'''

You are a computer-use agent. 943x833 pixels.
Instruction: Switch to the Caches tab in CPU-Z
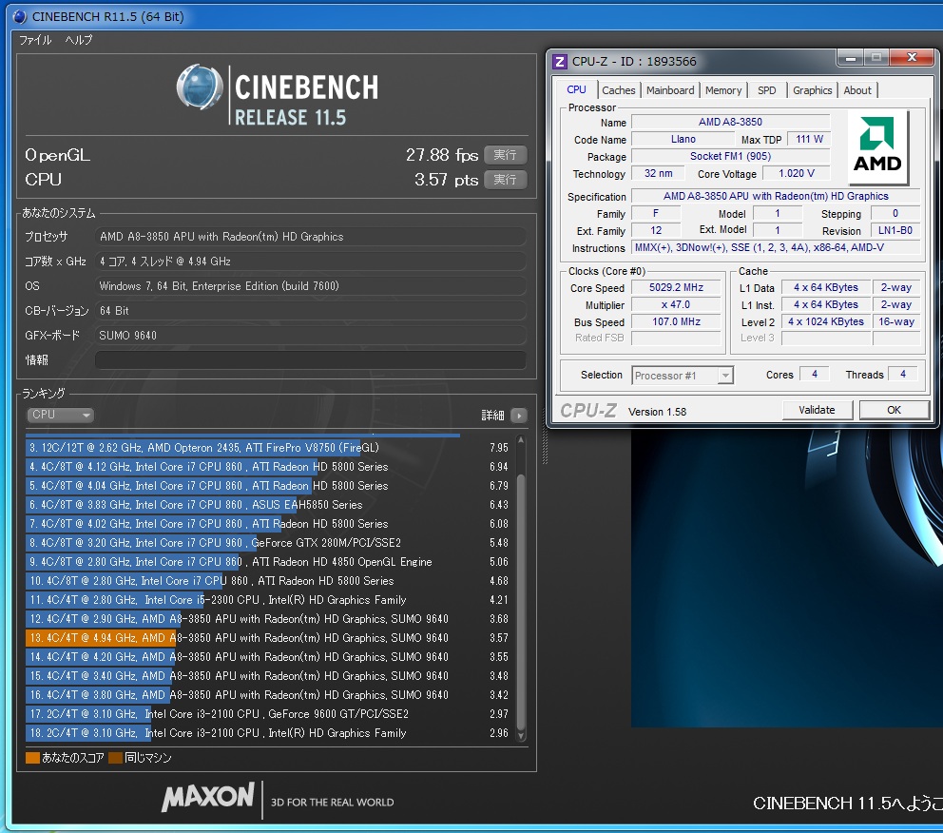(x=619, y=90)
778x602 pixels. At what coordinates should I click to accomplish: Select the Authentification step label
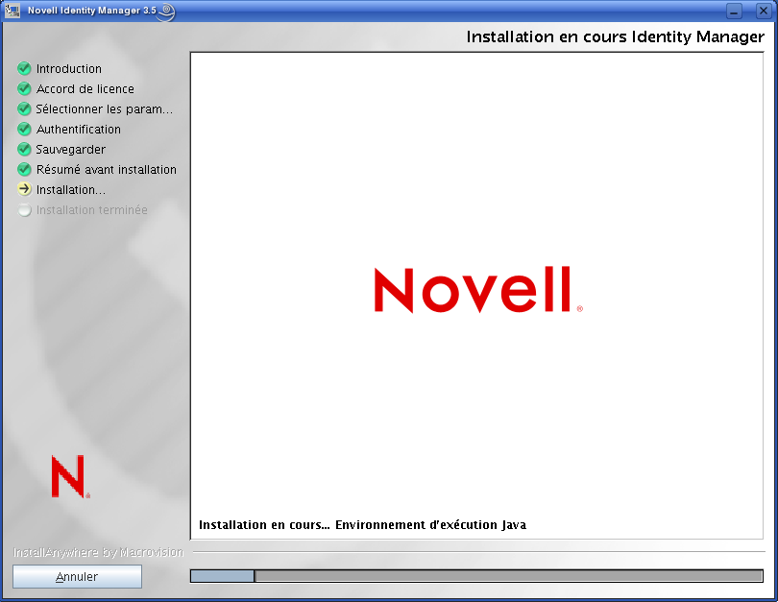79,129
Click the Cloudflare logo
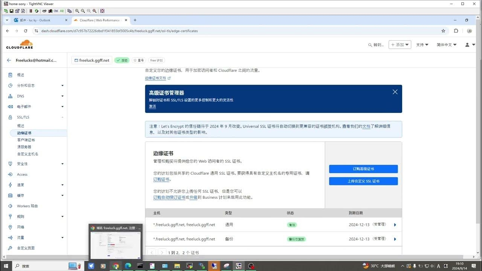 20,44
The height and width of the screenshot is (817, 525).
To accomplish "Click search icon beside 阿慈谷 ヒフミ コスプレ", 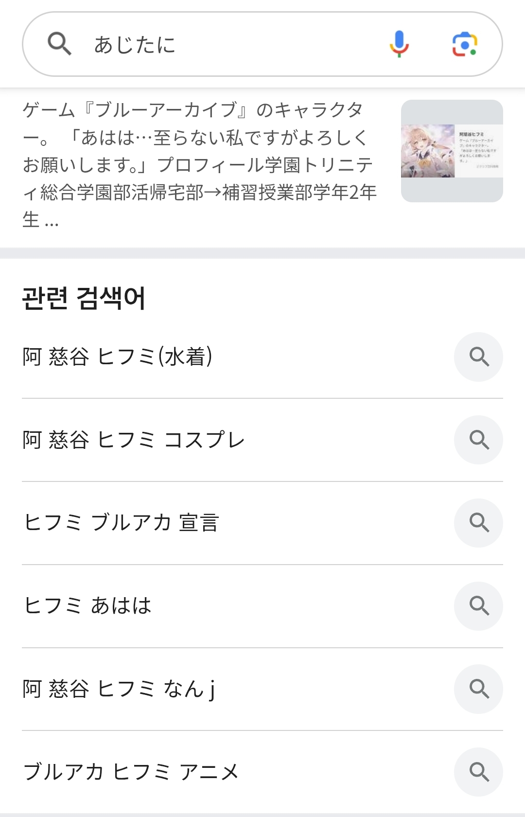I will tap(478, 440).
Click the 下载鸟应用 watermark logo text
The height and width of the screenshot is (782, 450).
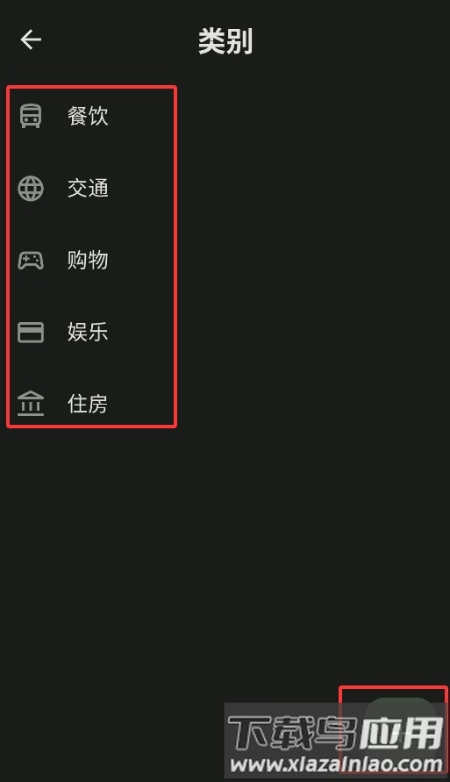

'''

#### [EXERCISE REQUIREMENTS]
Only lines with the word "width" are wanted; pull each of them from the records.

#### [ANSWER TO THE EXERCISE]
The height and width of the screenshot is (817, 525).
The height and width of the screenshot is (782, 450).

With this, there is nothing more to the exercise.